I know that most GH tools can only ba as good / bad as their implementation in Rhino.
I heard there were improvements with fillets in V8, but I haven’t checked that out yet…

Thanks for your fillet component ; it’s just amazing !

wow your code is just awesome!!!

can’t understand why these tiny corners are still resisting the fillet (at least in my pc… I’m on v8 SR1
8.1.23318.13001, 2023-11-14)

it looks like there’s a common trait with all of them, they all lie on the very seam of an enclosed O shape…

Well that’s where an extrusion would create non-manifold geometry, so I had to chamfer them by hand.

yeah, I only now noticed the tiny chamfer :+1:

but still I can’t understand why the fillet works -for instance in this example- on the top-right portion of the curve -which is chamfered- and not on the bottom left portion of the same curve -which is also chamfered-

Hi @Ashley_Cichocki,

Did you try using Curve.CreateFilletCornersCurve? I don’t believe GH uses this method.

– Dale

@dale

Thanks for highlighting Curve.CreateFilletCornersCurve. I should give this component a bit more TLC and look at it. If I come up with anything useful, I’ll post it here.

I can’t remember whether I tried that method before. This component was something that I threw together ages ago to get blend curves on corners. It’s been updated every time I find it doesn’t work (as above). I only posted it here to try to help osiure out of a tight spot.

Ash

@inno & @osuire you guys have exposed the cowboy-ness of my code! :laughing:. As above, it needs a bit of attention to fix these kinds of cases.

the fillet is a good component but your imported polyline need a preprocess, and this could address a bug if you import real curve contain something like closed arc and this happen again.
seems for an accurate cnc engarving you will be able to find minimum applied fillet radius which is equal to radius of maximum tan-tan-tan (here at chamfered corner).
you could investigate why discontinuity is wrong with polylines :
2351_MOD_QR-Code_001.gh (37.4 KB)



Hmmm… I don’t quite agree.
If you want to be a stickler, you could always argue that the curve doesn’t obey the stringent requirements for the tool to work.
OR, you could consider a good tool as one that does what you expect it to do in most cases, because we are here to get some job done, not fiddling around.

It’s the exact reason why poeple developped the Clipper plugin for curves offsets : because Rhino’s offset tool was just way too picky and limited.
This tool alone allowed me to generate thouthands of parametric steel plates with complex shapes where the vanilla offset would just fail miserably.

See what I mean ?

Err… if there’s a filleting tool that’s actually useful, why not go crazy and expose it in Rhino ?

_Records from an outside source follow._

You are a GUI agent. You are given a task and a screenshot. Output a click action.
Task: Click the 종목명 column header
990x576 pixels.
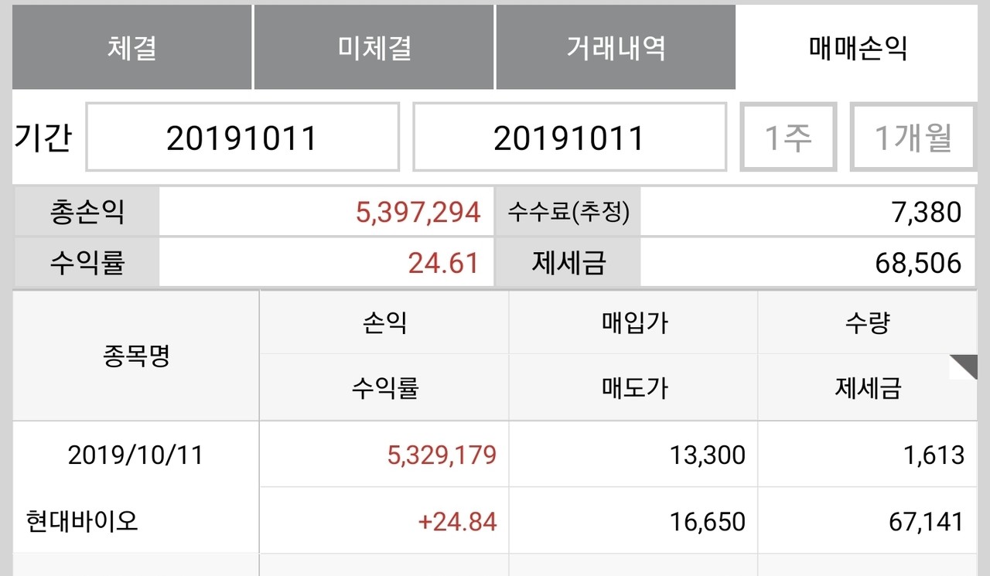[x=135, y=355]
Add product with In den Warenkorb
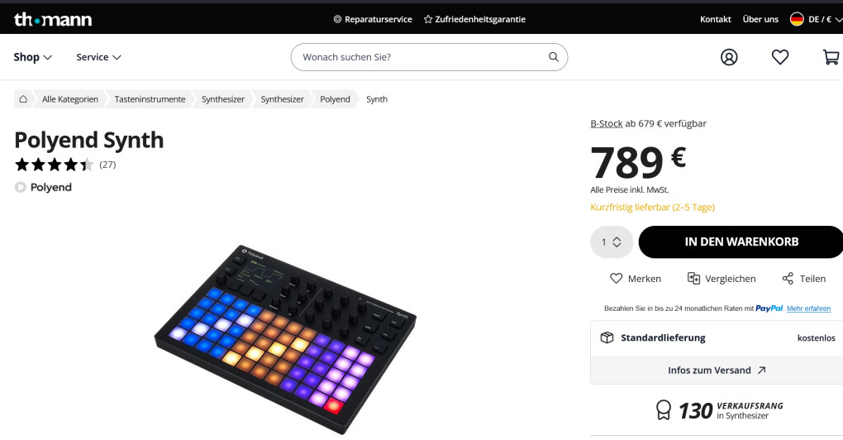This screenshot has width=843, height=440. pyautogui.click(x=741, y=242)

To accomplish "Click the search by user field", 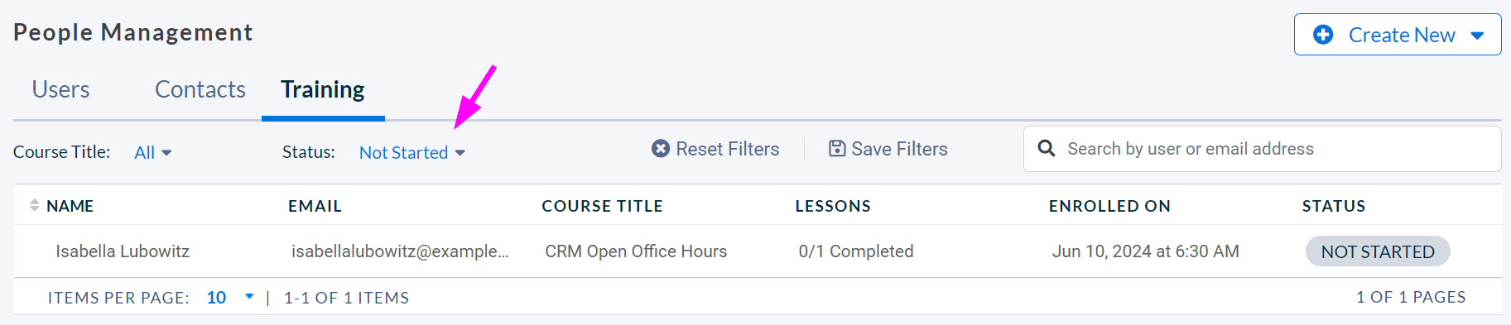I will pyautogui.click(x=1263, y=149).
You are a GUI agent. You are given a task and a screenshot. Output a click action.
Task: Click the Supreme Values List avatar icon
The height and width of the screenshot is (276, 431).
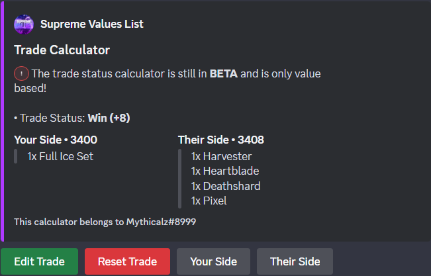(x=24, y=24)
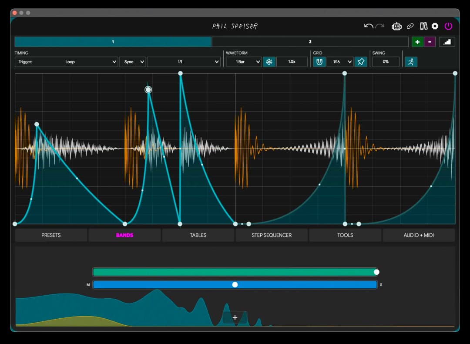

here you go, this component use the mentioned component and you can try, difference raise when fillet radius exceed half length of sub curve which seems beautiful:
2351_MOD_QR-Code_002.gh (42.2 KB)


a good tool as one that does what you expect exactly but not to do in most case only, respectfully

our requirement may differ what the tool is offer like using offset as inset but agree,we need more high end tool in this atmosphere.